Directement de Nancy, dans le nord-est de la France, revoici Orwell, formation dirigée par le maître mélodiste Jérôme Didelot, digne héritier des Bacharach, Left Banke et autres instigateurs de la pop de chambre. Fort d’un cheminement créatif d’une vingtaine d’années et d’une renommée outre-Manche chez les musicophiles friands de chansonnerie fine, Orwell lançait à la fin d’avril Parcelle brillante, sa septième parution.
Au programme, onze pièces enrichies d’arrangements pour violons, violoncelle et flûte, de passages électronisants, ainsi que d’ornements de saxophone – grâce au souffle d’Antoine Arlot –, de vibraphone et de marimba. La chanson Jamais assez est très représentative de ce raffinement sonore. Deux chanteuses accompagnent Jérôme Didelot : Armelle Pioline sur Jamais assez et Sugar Me sur Immature. On peut aussi ouïr quelque chose qui s’apparente à du sitar sur Dors encore. On compte une instrumentale, Dérivation, dont le rétrofuturisme rappellera aux plus mûrs le thème de la série Amicalement vôtre, œuvre de John Barry. L’ensemble nous remémore la pop travaillée de Yo La Tengo – surtout Pourquoi savoir? – et les productions de Flavien Berger.
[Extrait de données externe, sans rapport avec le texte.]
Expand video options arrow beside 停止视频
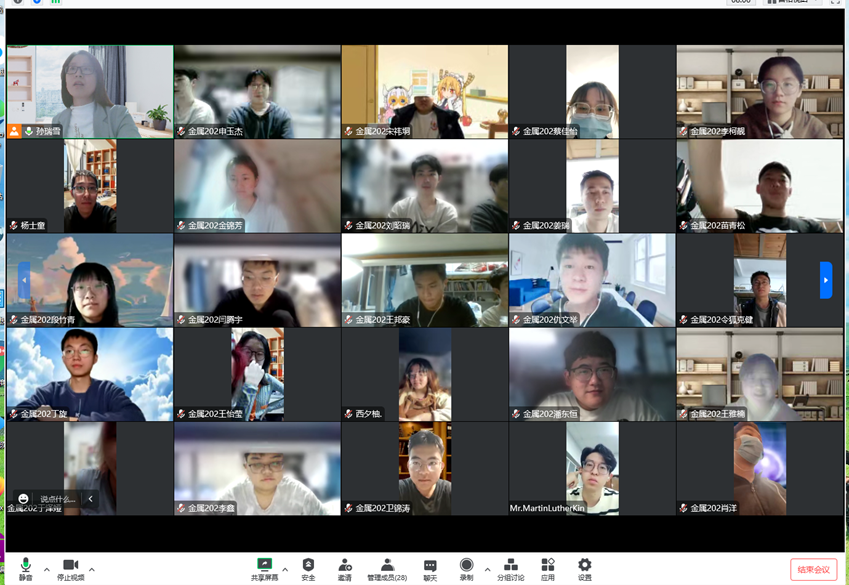[x=92, y=570]
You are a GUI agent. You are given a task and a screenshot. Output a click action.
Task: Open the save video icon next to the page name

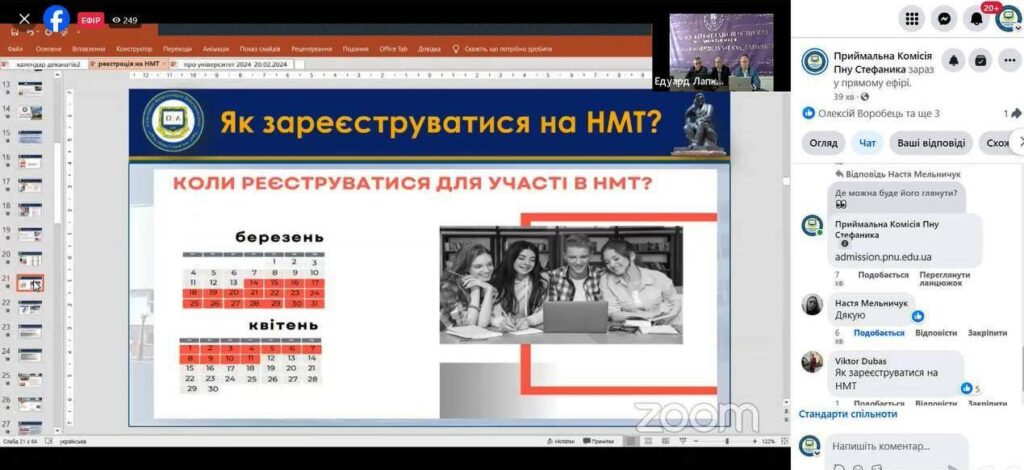[x=981, y=61]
Le titre de l’album renvoie à Bright Segment, une nouvelle du prolifique auteur de science-fiction et de fantastique Theodore Sturgeon, parue en 1955. Jérôme Didelot a puisé dans les thèmes sturgeoniens la matière des textes de la pièce-titre, de Les mains de Bianca et de Lone, où le fils de Didelot lit un extrait du roman Les plus qu’humains de Sturgeon.
Cette Parcelle brillante illustre à merveille les résultats heureux de la pénétration de la littérature dans la création chansonnière. Il n’est sans doute pas fortuit que Jérôme Didelot ait utilisé, comme avatar chansonnier, le patronyme d’un des écrivains les plus marquants du XXe siècle.